3 Responses to “Time Paradoxes. Hollow Earth Sequel. Gibson’s “The Peripheral.””

  1. emilio Says:

    Looking forward to it!

  2. Ken Wharton Says:

    Hi Rudy — it’s been awhile! Glad you’re pondering deep thoughts about time travel. (Here’s a pop-sci talk I sometimes give on the topic; https://www.youtube.com/watch?v=4748xMb2cic . Your paradox #1 is in what I call a “T1” time travel story (I call your example a ‘bootstrap paradox’); the branching options are what I call “T2” stories. In T1 you also get free-will paradoxes, which are also worth thinking about further. (For example, why would your *future* self feel compelled to stay consistent with the timeline, but not your *past* self? Surely they should be on the same footing, as far as what they feel is “free” about their own choices?)

    I didn’t talk much about bootstrap paradoxes in that talk, unfortunately, but I’ve been thinking about them more lately in the “T1” context — and free-will-paradoxes as well — esp. with the movie Arrival fresh on my mind. Some thoughts:

    1) I don’t think you need hyper dimensional “Great Old One” to keep everything consistent; all you need is a single copy of the universe, and then it’s logically *impossible* to have an inconsistency. If something happens, somewhere and somewhen, then it’s logically impossible to have something *different* happen at that same place and same time.

    2) If there are multiple different consistent universes, some with complex bootstraps (receiving a novel from the future, that you never consciously invent), and others with no-boostraps or simple-bootstraps (you get a single sentence from the future), I would think there would have to be some master probability rule that made the simpler cases much more probable. Say some entropy argument: it’s logically possible that a novel will assemble itself out of sand on the beach, but that doesn’t make it at all *plausible*. Same thing for time-travel-boostrap-paradoxes. I wouldn’t think it would be at all plausible to use one to generate anything particularly complex, like a novel.

    3) That leads into free-will paradoxes, which I’ve been trying to sort out lately. I think my favorite resolution right now is to think of the joint history, made by your future and past selves, as a global collaborative decision, between all of your selves. Just as you don’t have complete control over a collaborative decision with someone else, you also don’t have complete control over a collaborative decision with your future or past selves. The single-universe *forces* the various time-traveller-selves to agree on *something*, something that they’re all at least partially amenable to choosing, but I think both future and past selves would be somewhat constrained by such a global-collaboration; they wouldn’t feel totally “free”.
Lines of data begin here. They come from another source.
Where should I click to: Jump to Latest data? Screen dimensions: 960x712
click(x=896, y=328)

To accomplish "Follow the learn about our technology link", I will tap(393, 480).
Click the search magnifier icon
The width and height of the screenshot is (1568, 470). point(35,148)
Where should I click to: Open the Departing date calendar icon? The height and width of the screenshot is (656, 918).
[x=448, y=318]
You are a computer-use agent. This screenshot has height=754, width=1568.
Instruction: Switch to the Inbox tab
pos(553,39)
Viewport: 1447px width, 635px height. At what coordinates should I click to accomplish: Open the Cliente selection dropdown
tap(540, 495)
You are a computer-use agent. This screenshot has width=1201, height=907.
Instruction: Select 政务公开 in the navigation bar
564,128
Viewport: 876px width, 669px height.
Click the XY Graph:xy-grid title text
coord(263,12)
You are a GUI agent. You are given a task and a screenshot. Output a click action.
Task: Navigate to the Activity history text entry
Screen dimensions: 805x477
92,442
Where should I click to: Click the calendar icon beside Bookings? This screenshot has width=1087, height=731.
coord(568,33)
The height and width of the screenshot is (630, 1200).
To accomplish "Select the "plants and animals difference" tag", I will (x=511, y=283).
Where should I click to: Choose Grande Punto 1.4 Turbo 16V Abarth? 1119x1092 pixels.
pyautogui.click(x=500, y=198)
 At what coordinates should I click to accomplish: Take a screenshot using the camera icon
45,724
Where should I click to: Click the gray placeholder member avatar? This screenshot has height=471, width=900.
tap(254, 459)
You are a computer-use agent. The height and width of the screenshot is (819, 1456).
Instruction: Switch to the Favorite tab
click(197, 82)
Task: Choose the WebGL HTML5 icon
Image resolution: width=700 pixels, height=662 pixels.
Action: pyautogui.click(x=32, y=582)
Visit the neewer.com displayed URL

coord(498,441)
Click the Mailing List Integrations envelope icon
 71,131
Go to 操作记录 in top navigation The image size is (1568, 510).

    4) This gets even trickier when large-scale events are concerned; say, a newspaper from 100 years from now is sent to the past. For something like this, the entire history of the next 100 years is now a global collaborative decision between essentially everyone who reads the paper before it happens. So then no one person would have much control over anything at all. Still, it makes one wonder: must all news that seemingly-free-agents get from the future necessarily be *good* news, or else it wouldn’t be a plausible collaborative decision? 🙂

    I’ll let you know if I ever get my latest essay on all this properly written up! Cheers, Ken

  3. John Says:

    I’m quite interesting with this sequel. I find the paradox and hollow earth thing unique and very sci-fi for a book but it’s very interesting how the story goes. I hope it goes well.